Brad Knott has represented North Carolina's 13th District since January 2025. He's new to Washington, but his first year already shows whose side he's on. Here are 3 things voters in the Research Triangle should know.
He's funded by corporate giants, not working families
Knott represents a district full of working families in the Research Triangle. So who pays for his campaign? Look at his top donors:
- Blackstone Group
- Accenture
- Walmart
- Home Depot
- Deloitte
These are some of the largest corporations on Earth. When the people writing your representative's checks are giant Wall Street firms and big-box chains, it's a safe bet they're the ones he answers to — not the family down the street trying to make ends meet.
He shrugged while DOGE gutted his own district's economy
Knott's district took one of the hardest hits in the entire country when Elon Musk's DOGE took a chainsaw to the federal government — and Knott went right along with it, aligning himself with the DOGE agenda.
The damage to the Research Triangle was massive:
- Research Triangle Park was the hardest-hit congressional district in the country, losing 186 federal grants.

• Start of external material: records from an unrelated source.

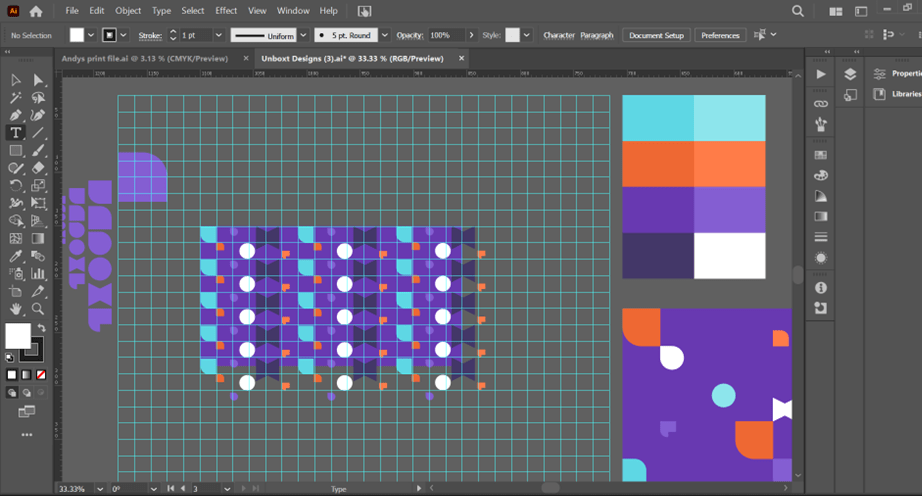Click the Preferences button
922x496 pixels.
pos(720,35)
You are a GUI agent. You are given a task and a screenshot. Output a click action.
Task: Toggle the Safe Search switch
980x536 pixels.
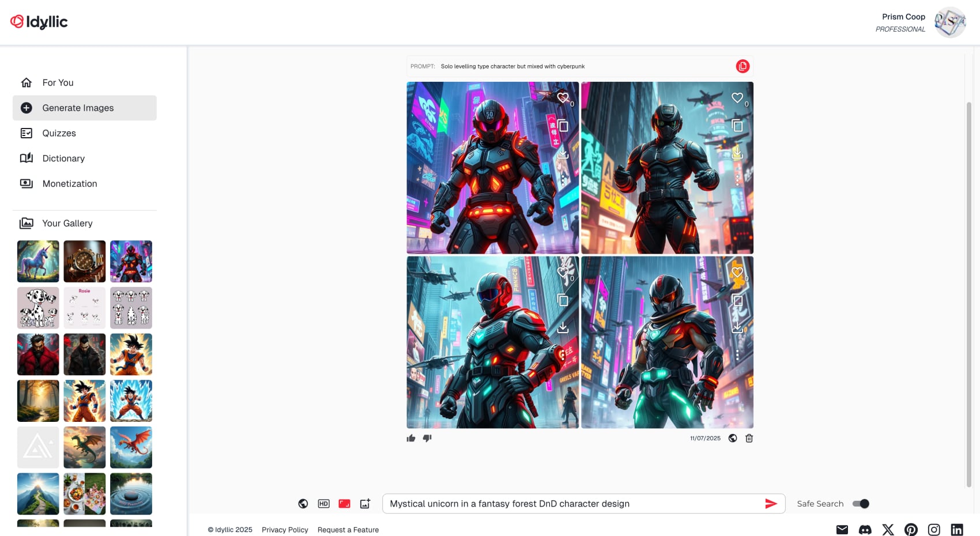coord(861,504)
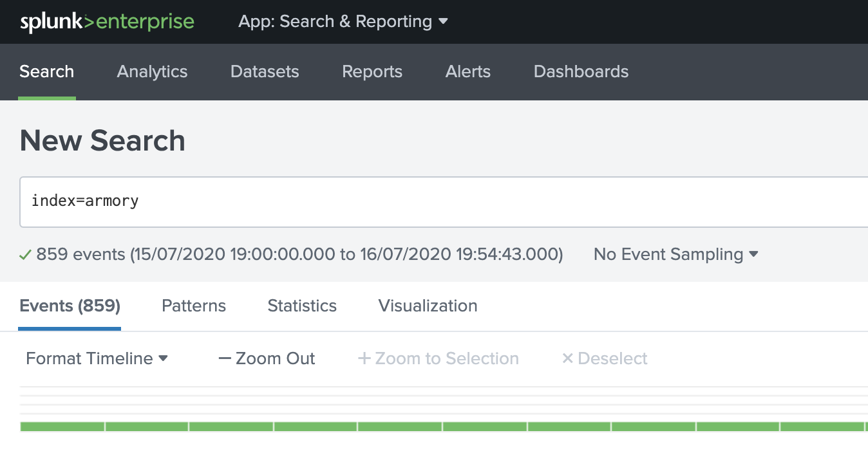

- RTI International — a major research employer in the Triangle — lost about $1 billion in contracts and laid off one-third of its workforce.

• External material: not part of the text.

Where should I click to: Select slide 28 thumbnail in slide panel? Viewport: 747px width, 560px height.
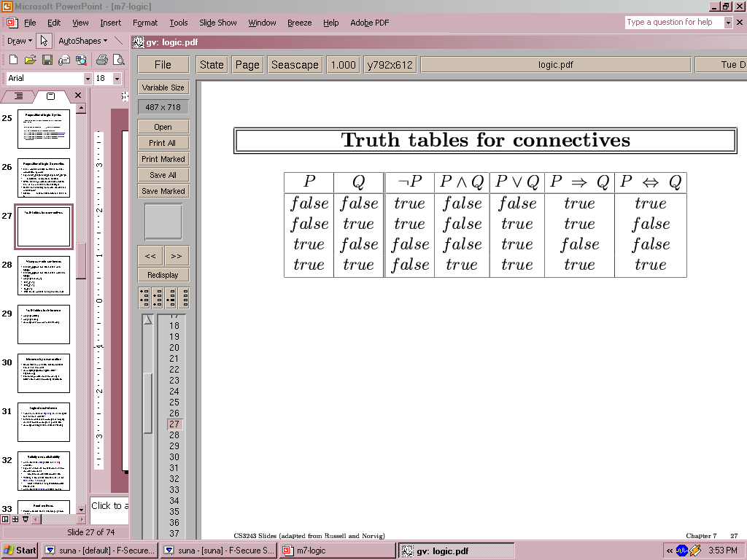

- UNC-Chapel Hill lost $38.4 million in federal grants, and Duke University lost more than $135 million.
All told, North Carolina lost at least $714 million to DOGE cuts. These were jobs and research dollars in Knott's own backyard. He had a chance to fight for them. He cheered the cuts instead.
He cheered on a masked, out-of-control ICE
We should all be able to live our lives without fear that law enforcement will turn on us. But ICE has become a secret police force, with masked agents grabbing people off the street, hauling them away from court hearings, and — in two separate cases in early 2026 — killing U.S. citizens.

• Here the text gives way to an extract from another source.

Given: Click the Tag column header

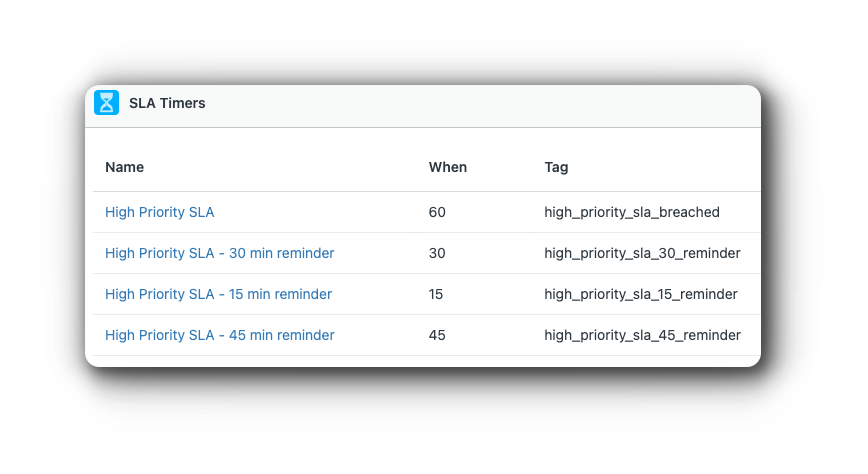Looking at the screenshot, I should click(556, 167).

Brad Knott's response wasn't to demand accountability. He bragged about voting to restore and expand ICE funding — pouring more money into the very agency that's terrorizing communities. A solid majority of Americans disapprove of how ICE operates. Knott wants to give it more.
Whose side is Brad Knott on?
A donor list full of corporate giants, a shrug while his district's economy got gutted, and a cheer for a police force that's killing citizens. Different issues, same instinct — and even in just his first year, the pattern is already set. Before you vote in 2026, it's worth knowing whose side Brad Knott is actually on. It hasn't been the Research Triangle's.